The Texas Transportation Commission is expected to decide within the next week whether to boost the state's speed limit on long stretches of two Texas interstates from 70 and 75 mph to a flat - or should we say, flat-out? - 80 mph.

We think that's a bad idea, not just because of the obvious safety factor but because an awful lot of Texans are already driving that fast.

A study by the Texas Department of Transportion, called TxDOT, determined that the great majority of drivers on the affected interstate highways - 85 percent of them - already drive between 76 and 79 mph in the 10 mostly rural counties involved.

That's hardly a surprise. Millions of American motorists consider the speed limit nothing more than a good starting point, not an upper barrier but a minimal one. Law enforcement will tell you that most of us add 5 mph, and in many cases, 10 mph, to the posted limit.

So what will happen when Texas says it's okay to go 80? Traffic will pick up the pace and a lot of drivers will consider 85 their new minimum. The higher limit also will increase the disparity between those with a heavy foot on the accelerator and those for whom such speeds are uncomfortable. Vehicles moving along the same highway at significantly different speeds constitute a safety hazard by definition.

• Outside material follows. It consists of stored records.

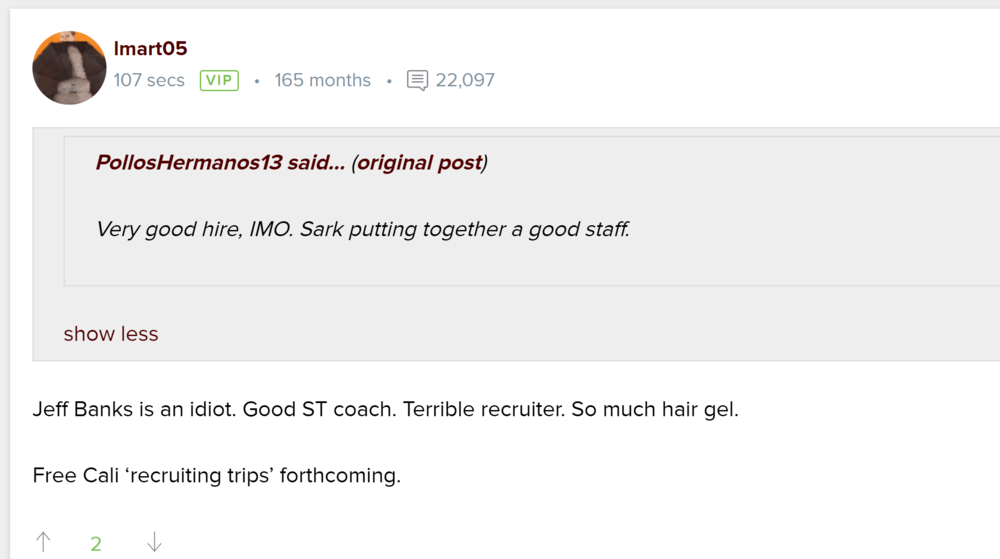
Task: Click the gray area right of "show less"
Action: 600,334
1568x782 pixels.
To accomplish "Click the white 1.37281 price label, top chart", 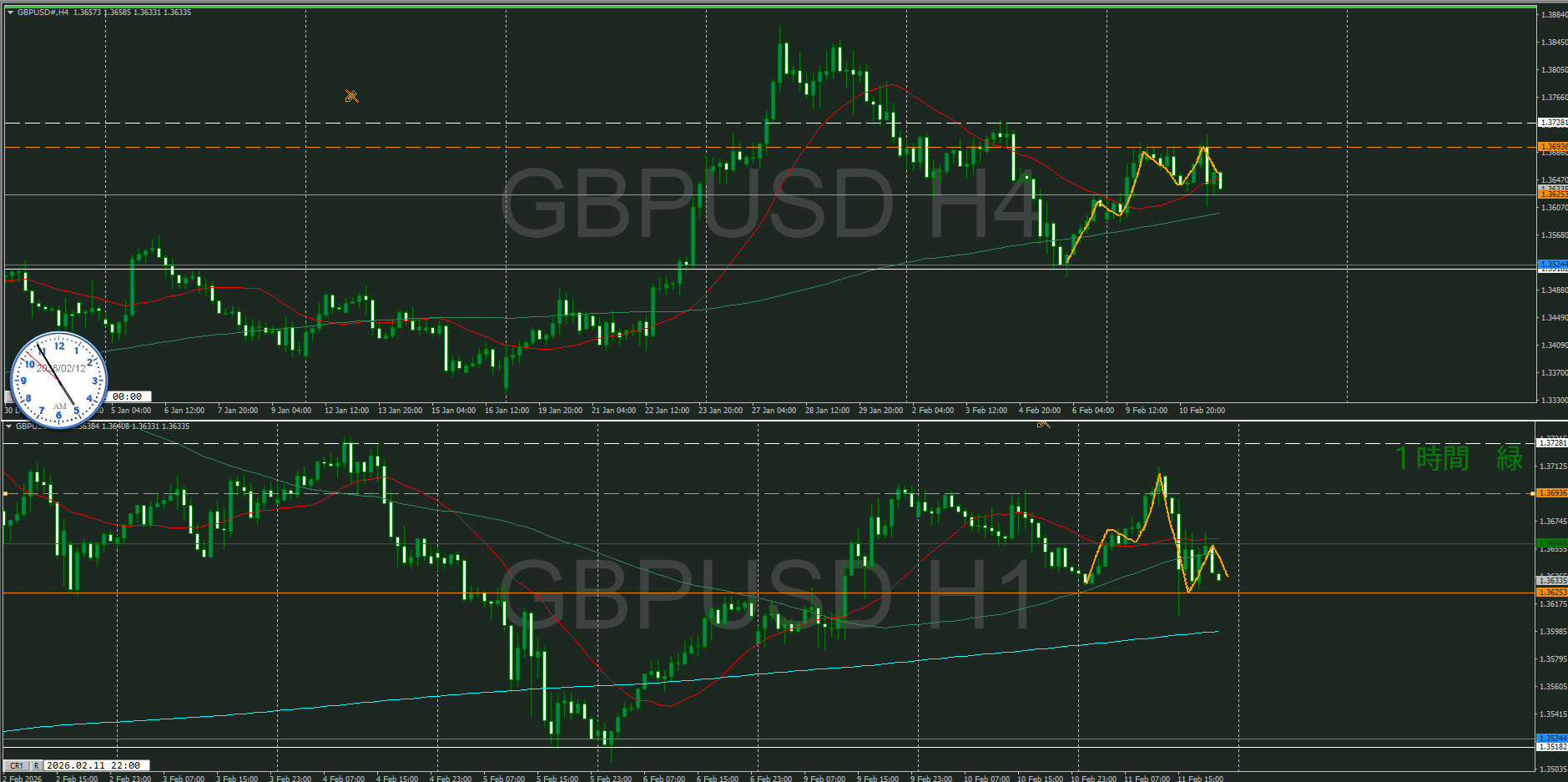I will (x=1552, y=123).
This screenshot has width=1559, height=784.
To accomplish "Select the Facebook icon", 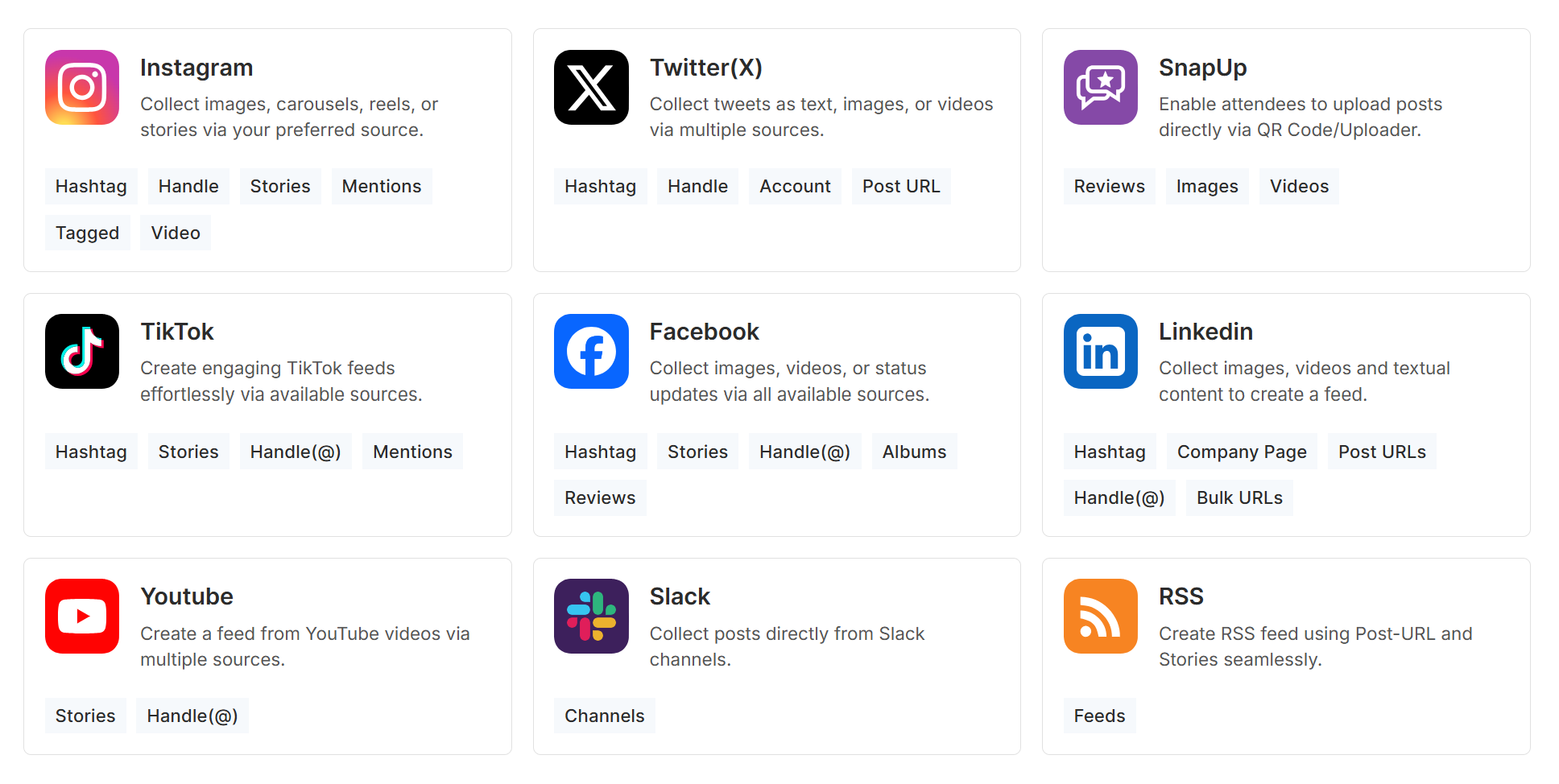I will coord(591,352).
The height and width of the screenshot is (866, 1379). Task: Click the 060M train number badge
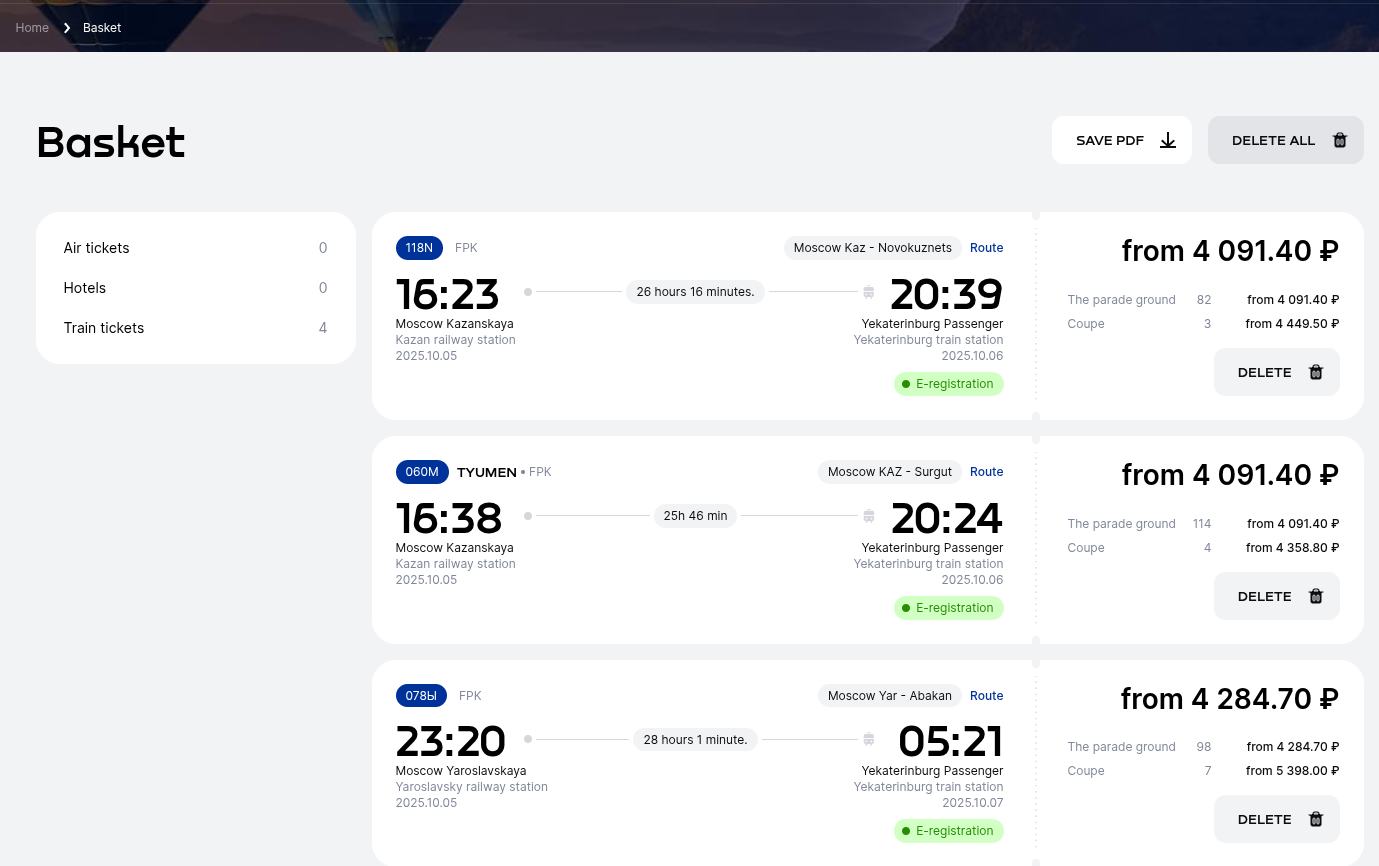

The added risk here is that other states may decide to follow Texas' lead. Thirteen states in the West and Midwest have 75-mph limits; Michigan's maximum legal speed is 70 mph and Ohio's is 65.

There's another element in all of this, and that's the price of gasoline. The U.S. Department of Energy calculates that gas mileage declines dramatically at speeds above 60 miles per hour. In fact, each 5 mph over 60 is the equivalent, DOE says, of an extra 20 cents per gallon of gas.

That prospect, however, doesn't seem to be slowing Americans down, and we would bet that's especially true among the good old boys of the Deep South.

Of course, Texas will do what Texas darn well pleases.

As the song says, you don't pull the mask off the Lone Ranger and you don't spit into the wind. An 80-mph limit in Texas seems a foregone conclusion, and any Yankee who criticizes it is just spittin' into the wind.